Raúl Madero about to take the free kick that opened the score (above), and the unsuccessful effort by goalkeeper Antonino Spilinga to avoid the ball crosses the goal (below)

In the final, motivated by the historic 4–3 victory against Platense in semifinals, Estudiantes crushed Racing from start to finish, although that supremacy would be reflected in the result only in the second half.

At 7 minutes, defender Raúl Madero scored the first goal with a free kick, placing the ball in the upper right corner of Racing goalkeeper Antonino Spilinga. At about 24 minutes, Carlos Bilardo played for winger Juan Ramón Verón, who opened on the left for Felipe Ribaudo, who gave a pass to Verón to take a strong shot and increase the score to 2–0. At 27 minutes Verón escaped again and, when he reached the bottom, he sent a cross to Ribaudo, who after eluding Oscar Gómez gave the ball to Marcos Conigliaro. The forward, with the mark on him, returned it first to Ribaudo, who stopped the ball and kicked the goal, leaving the score at a defining 3–0..

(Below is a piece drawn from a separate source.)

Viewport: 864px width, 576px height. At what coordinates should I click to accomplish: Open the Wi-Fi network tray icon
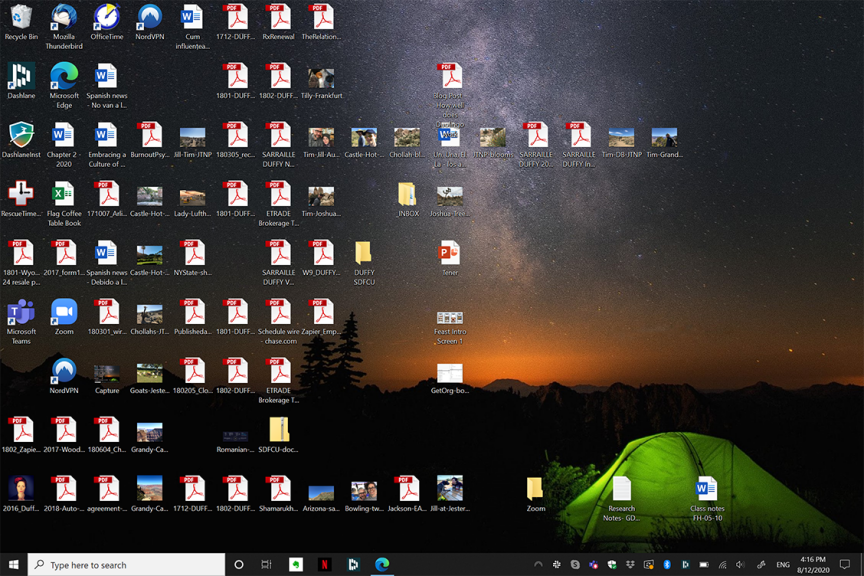722,565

Once the referee of the match, Guillermo Nimo, marked the end of the match, Estudiantes de La Plata became champions and delirium broke out, both in Boedo and in the city of La Plata.

Estudiantes LP won their second league title and the first under the management of Osvaldo Zubeldía. This achievement would be followed by other great milestones such as the 1967 Copa Libertadores and the 1968 Intercontinental Cup –among other honours– that consolidated Estudiantes LP as one of the most successful teams of their era and the legacy of Zubeldía as a revolutionary coach, not only in Estudiantes but in the history of football in Argentina.

===Details===
August 6
Estudiantes (LP) 3-0 Racing
  Estudiantes (LP): Madero 52', Verón 69', Ribaudo 72'

| GK | 1 | ARG Alberto Poletti |
| LB | 2 | ARG Ramón Aguirre Súarez |
| RB | 3 | ARG Hugo Spadaro |
| RH | 4 | ARG Oscar Malbernat |
| CH | 5 | ARG Raúl Horacio Madero |
| LH | 6 | ARG Carlos Pachamé |
| RW | 7 | ARG Felipe Ribaudo |
| IF | 8 | ARG Carlos Bilardo |
| CF | 9 | ARG Marcos Conigliaro |
| IF | 10 | ARG Juan Echecopar |
| LW | 11 | ARG Juan Ramón Verón |
Manager:
ARG Osvaldo Zubeldía

| GK | 1 | ARG Antonino Spilinga |
| RB | 2 | ARG Oscar P. Gómez |
| LB | 3 | ARG Nelson Chabay |
| RH | 4 | ARG Oscar Martín (c) |
| MF | 5 | ARG Miguel Mori |
| CB | 6 | ARG Alfio Basile |
| RW | 7 | BRA Joao C. Esteves |
| IF | 8 | ARG Fernando Parenti |
| CF | 9 | ARG Norberto Raffo |
| IF | 10 | ARG Juan J. Rodríguez |
| LW | 11 | ARG Humberto Maschio |
Manager:
ARG Juan José Pizzuti

== Aftermath ==

Raúl Madero, Enry Barale, and Marcos Conigliaro celebrating the title

El Gráficos journalist Osvaldo Ardizzone wrote about the match "This Racing had never been beaten like this before", stating that the poor physical condition of Racing players influenced the result. Ardizzone also praised the speed of playmaker Juan Echecopar, taking advantage of the Racing players' fatigue, with the exception of Alfio Basile, who fixed the mistakes of his teammates and even went on the attack. Other players whose performances were praised by the critic include Carlos Pachamé, Oscar Malbernat, Carlos Bilardo, Madero, and Juan Ramón Verón. According to his words, at the moment of the opening goal by Madero, "there was only one team on the field".

Another journalist of El Gráfico, Julio C. Pasquatto (aka) "Juvenal", described Estudiantes LP's victory as "a triumph of the new mentality"; in the article, he explained his concept stating that the team had "a mindset served by young, strong, disciplined, dynamic, vigorous people, whole both spiritually and physically. People willing to work towards a common goal, to fight, to sacrifice in favor of the team". The journalist also emphasized the change of tactics of the team from a deffensive team to an extremely offensive side that went out to win all their matches.

Pasquatto based his analysis on the tactical concepts by Zubeldía that imposed his ideas that all the players must be ready to both, attack and defend when necessary.

We feel happy because we won the final to the best team in Argentina.